Detalimogene gene therapy shows promising results in bladder cancer trial

An update from the phase 2 LEGEND trial shows that the investigational nonviral gene therapy detalimogene voraplasmid has achieved a 62% complete response rate at six months in patients with high-risk, bacillus Calmette-Guérin (BCG)-unresponsive nonmuscle invasive bladder cancer with carcinoma in situ.

The findings were publicized in November 2025 in a news release issued by the therapy’s developer, enGene, a Canadian biotech company, and presented by the study’s lead author, Hussein Sweiti, M.D., M.Sc., who is enGene’s chief medical officer.
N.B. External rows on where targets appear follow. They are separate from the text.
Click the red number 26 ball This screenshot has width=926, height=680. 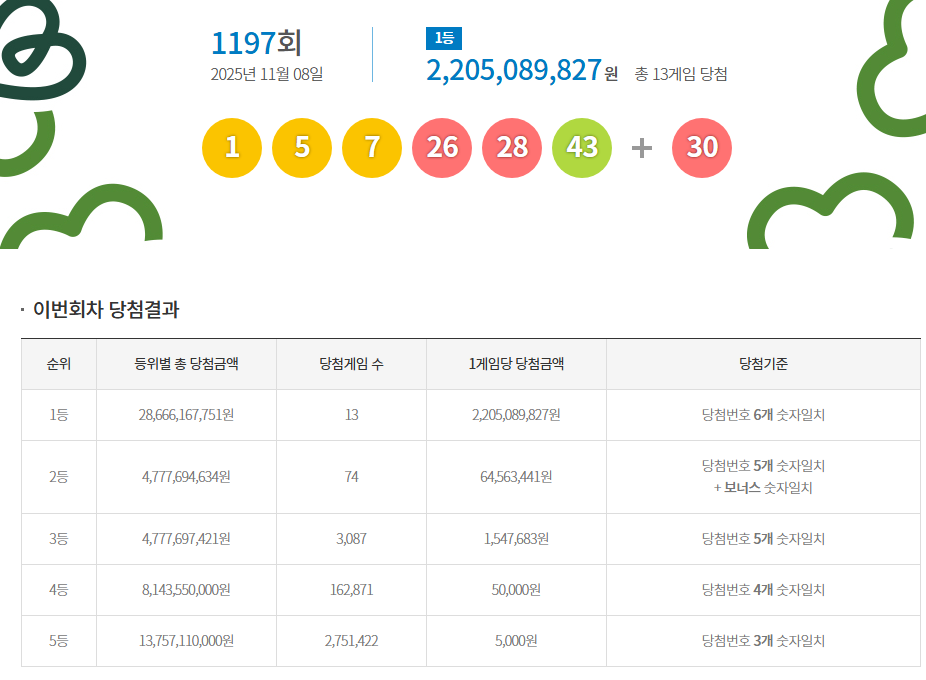point(442,148)
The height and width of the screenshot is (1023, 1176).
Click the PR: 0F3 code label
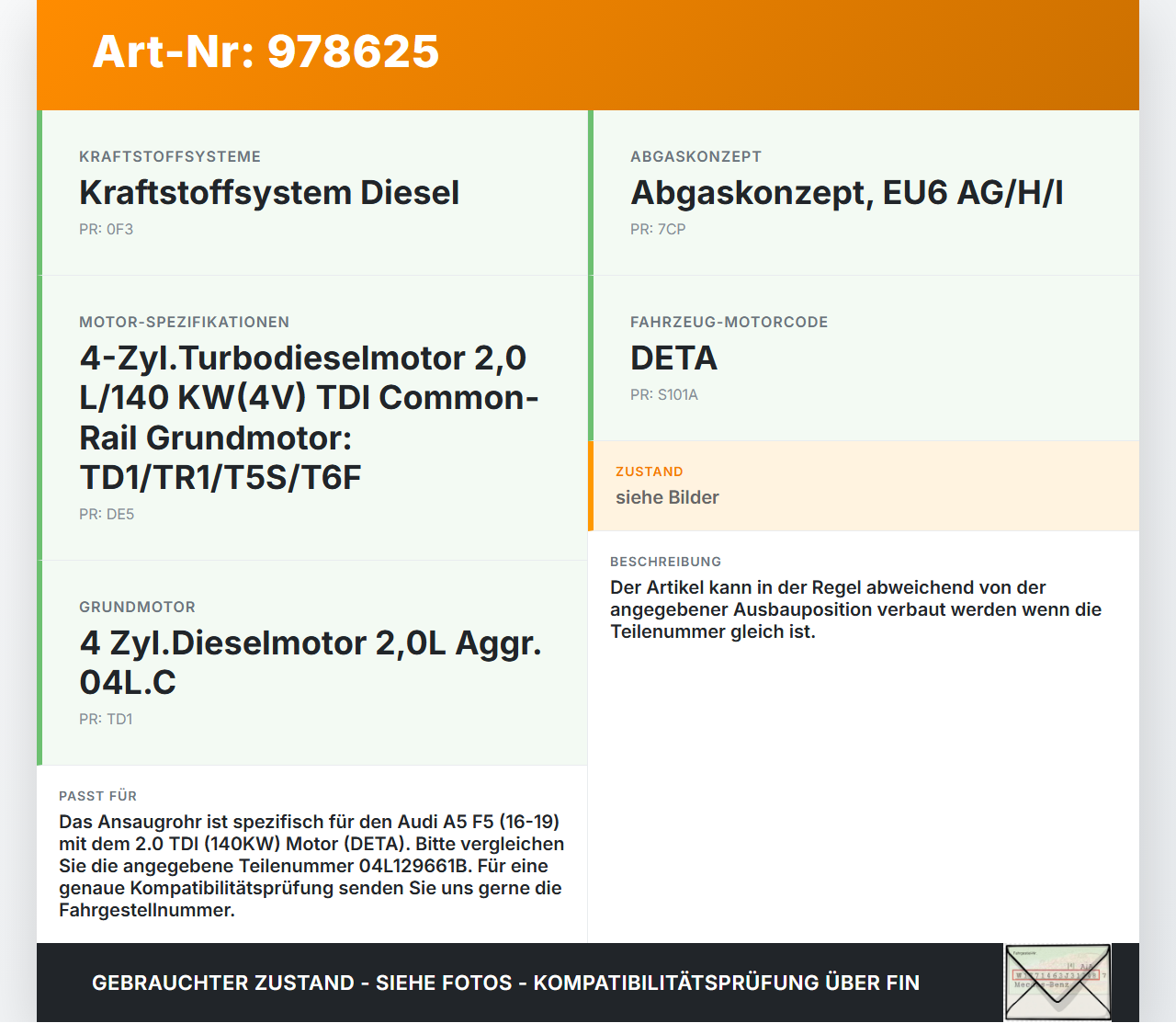coord(106,229)
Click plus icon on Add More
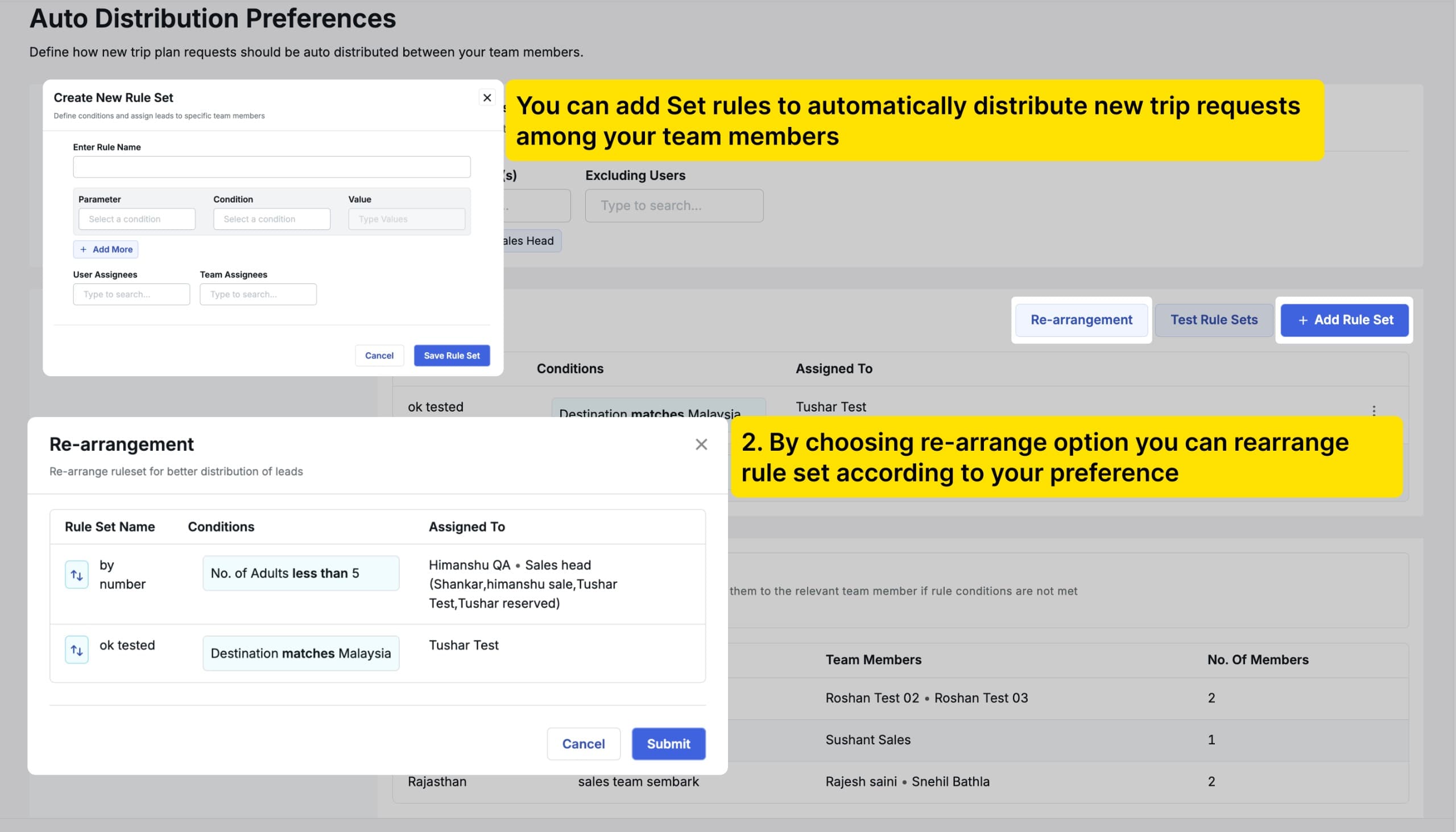 (84, 250)
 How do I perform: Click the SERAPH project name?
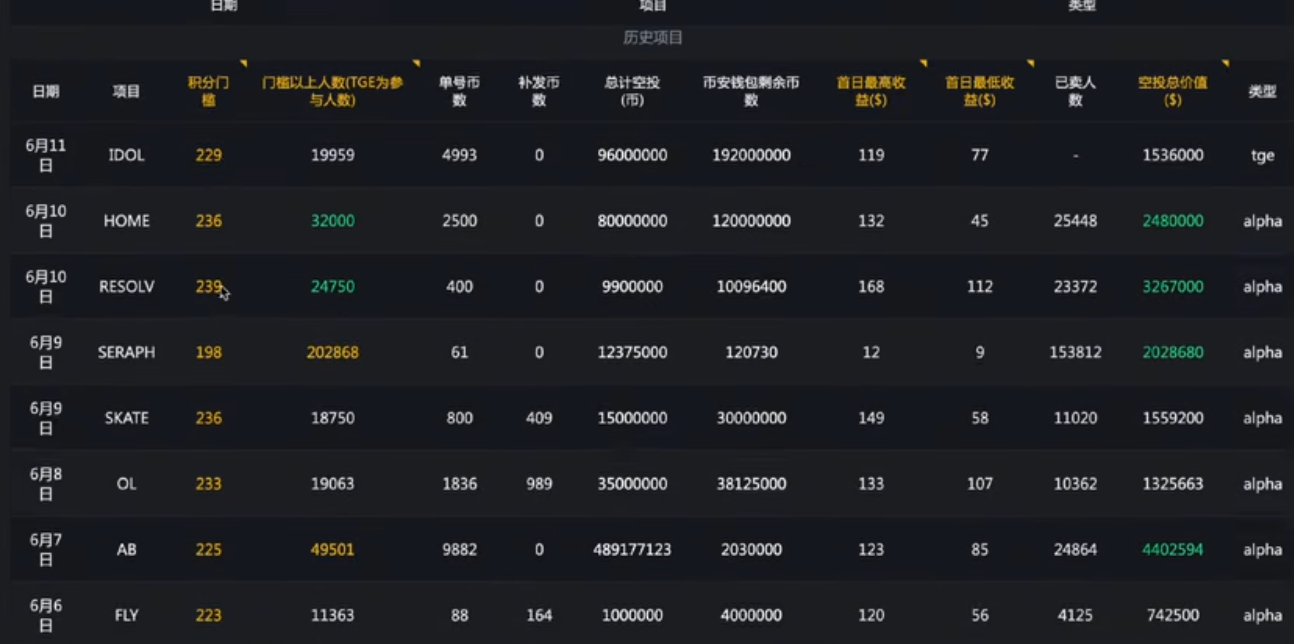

Detalimogene is designed to deliver two therapeutic genes directly into the bladder using a plasmid-based system. Once instilled, the therapy aims to stimulate a localized immune response capable of eliminating cancer cells while preserving the bladder. Because the treatment does not rely on viral vectors, researchers said it may offer a manufacturing and safety advantage compared with other gene-based therapies under development.

The LEGEND trial was amended in late 2024 to better reflect standard clinical practice. Under the updated protocol, 62 patients were evaluable at three months and demonstrated a 56% complete response rate. Among those, 37 patients remained evaluable at six months, and 62% maintained a complete response. When evaluating all patients across both assessments, the trial reported a 63% complete response at any time.

Sweiti noted the improvements observed under the amended protocol indicate that the therapy is performing in a clinically meaningful range for this difficult-to-treat population.

The safety findings also were promising. Of the 125 patients in the pivotal cohort, 42% experienced at least one treatment-related adverse event, although most were low grade. Dose interruptions were reported in 1.6% of patients, and treatment discontinuation occurred in 0.8%.

Sweiti noted the therapy has demonstrated a tolerability profile that compares favorably with other treatments used in this setting, including intravesical therapies that often cause significant irritation and systemic therapies that can carry broad side effects.

Urologic oncologist Suzanne Merrill, M.D., who served as a trial investigator, said the ease of use of deltalimogene may be a major advantage. She noted that the therapy can be administered using standard intravesical techniques already familiar to urologists and does not require specialized equipment or long in-clinic procedures. What’s more, the response rates, combined with manageable side effects, suggest the therapy could become an attractive option for practices seeking bladder-sparing approaches for patients who are not candidates for radical cystectomy.

After all, patients with high-risk, BCG-unresponsive carcinoma in situ face limited alternatives. Many of the options often include repeated tumor resections, off-label use of intravesical agents, or bladder removal. Radical cystectomy, although effective, dramatically alters quality of life and carries substantial surgical risks. As such, a therapy capable of producing durable complete responses while preserving the bladder could significantly change the treatment landscape.

enGene Holdings Inc., the company developing detalimogene, plans to finalize its statistical analysis plan in consultation with the U.S. Food and Drug Administration and expects to submit a biologics license application in the second half of 2026. Regulatory review will focus on whether the early response rates are durable and whether patients maintain remission without progression to muscle-invasive disease. Sweiti said longer-term follow-up is underway to assess durability of effect, duration of response, and recurrence-free survival.

Investigators caution that the therapy remains experimental and that additional data will be needed to confirm whether the six-month response translates into sustained disease control. They also noted that patient heterogeneity, prior BCG exposure, and tumor burden may influence long-term outcomes.

Even so, the updated results have generated optimism among clinicians who treat bladder cancer. If further study validates the findings, the therapy may become an important bladder-preserving option for high-risk non-muscle invasive bladder cancer.